Einer der beiden Meister darf nicht aufsteigen
Energie Cottbus gegen SpVgg Unterhaching: Das umstrittenste Aufstiegsduell Deutschlands
- Aktualisiert: 09.06.2023
- 11:32 Uhr
- ran.de
Die Relegationen der 1. und 2. Liga sind gespielt, eine letzte Relegation im deutschen Profi-Fußball steht aber noch an: Die ungeliebten Entscheidungsspiele zwischen den Meistern zweier Regionalligen um den Aufstieg in die 3. Liga. Obwohl eigentlich jeder diesen Modus verachtet, ist er jedoch nicht zu ändern - Stand jetzt.
Der FC Energie Cottbus trifft auf die SpVgg Unterhaching.
Was bei Kindern der späten 80er- und frühen 90er-Jahre für Nostalgie-Gefühle sorgen dürfte, ist heute nichts weiter als das Duell zweier Regionalligisten.
Und zwar um den letzten verbleibenden Aufstiegsplatz in die 3. Liga neben Preußen Münster (Westen), dem SSV Ulm (Südwesten) und dem VfB Lübeck (Norden).

************

| AUFGABE A |
Gib den Textauszug über das Aufstiegsduell von „Der FC Energie“ bis einschließlich „Duell zweier Regionalligisten.“ wieder und tausche dabei „Nostalgie-Gefühle“ gegen „Kindheitserinnerungen“ aus.

| ANGEZEIGTE DATEN |

************

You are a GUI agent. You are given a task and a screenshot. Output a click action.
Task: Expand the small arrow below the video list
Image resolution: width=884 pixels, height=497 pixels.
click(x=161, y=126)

************

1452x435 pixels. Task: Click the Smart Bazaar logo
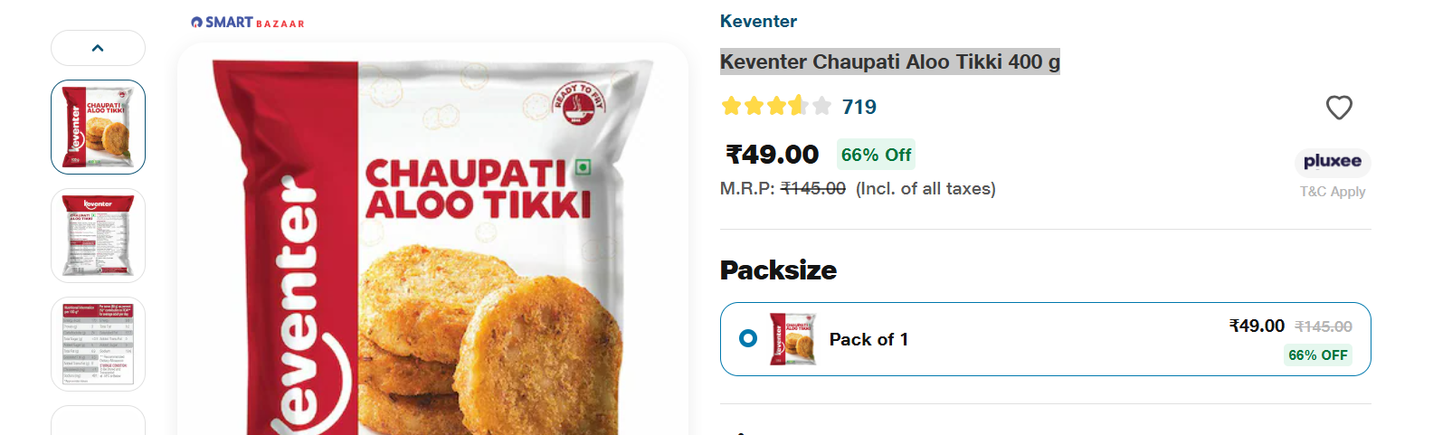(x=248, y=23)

************

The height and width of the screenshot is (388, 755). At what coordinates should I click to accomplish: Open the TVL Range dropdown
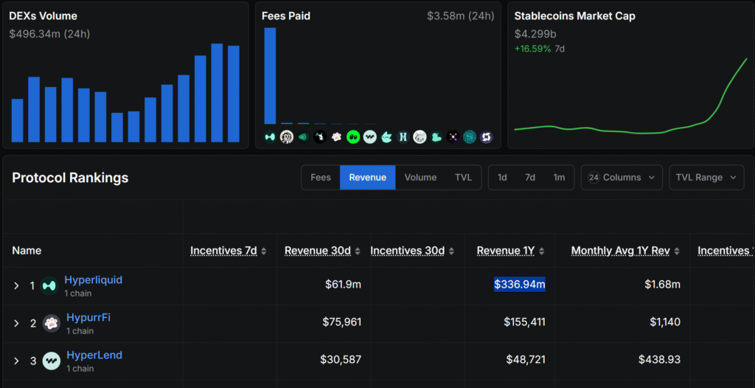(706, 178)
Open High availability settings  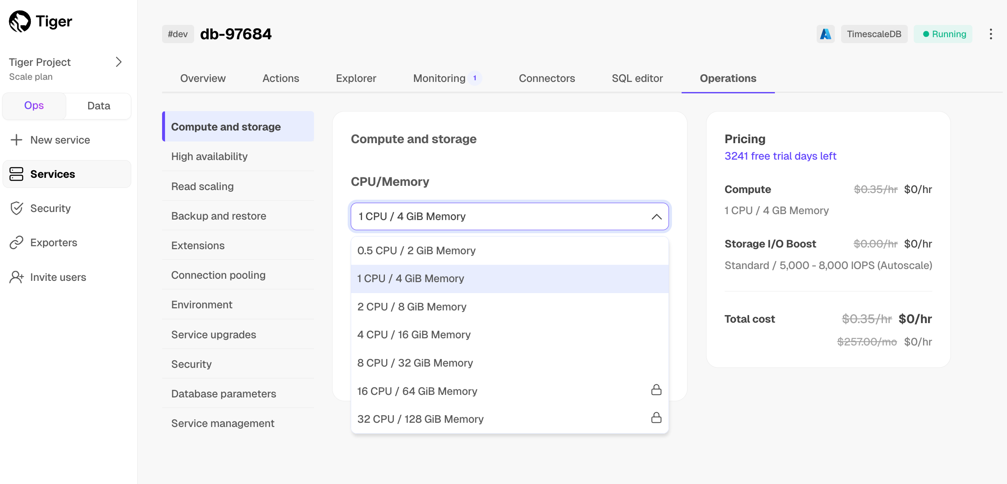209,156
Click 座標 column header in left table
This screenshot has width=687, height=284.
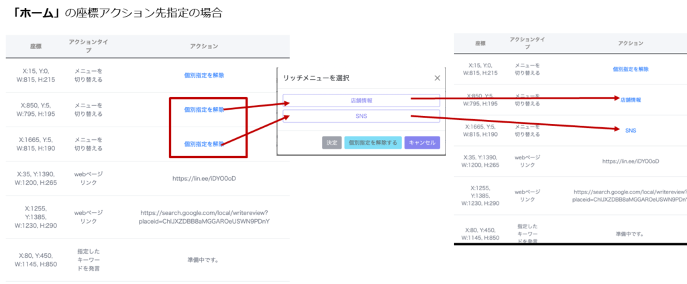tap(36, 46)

************

| AUFGABE B |
Gib die Datensätze von der Zeile mit „1452x435 pixels. Task: Click“ bis einschließlich der Zeile mit „(x=248, y=23)“ als zweispaltige CSV mit den Spalten „Auftrag“ und „Antwort“ aus, eine Zeile pro Datensatz, wobei beide Felder in Anführungszeichen stehen und Zeilenumbrüche durch Leerzeichen ersetzt werden. Lass die Bilder in der Ausgabe weg.

| ERGEBNIS A |
Der FC Energie Cottbus trifft auf die SpVgg Unterhaching.
Was bei Kindern der späten 80er- und frühen 90er-Jahre für Kindheitserinnerungen sorgen dürfte, ist heute nichts weiter als das Duell zweier Regionalligisten.

| ERGEBNIS B |
Auftrag,Antwort
"1452x435 pixels. Task: Click the Smart Bazaar logo","(x=248, y=23)"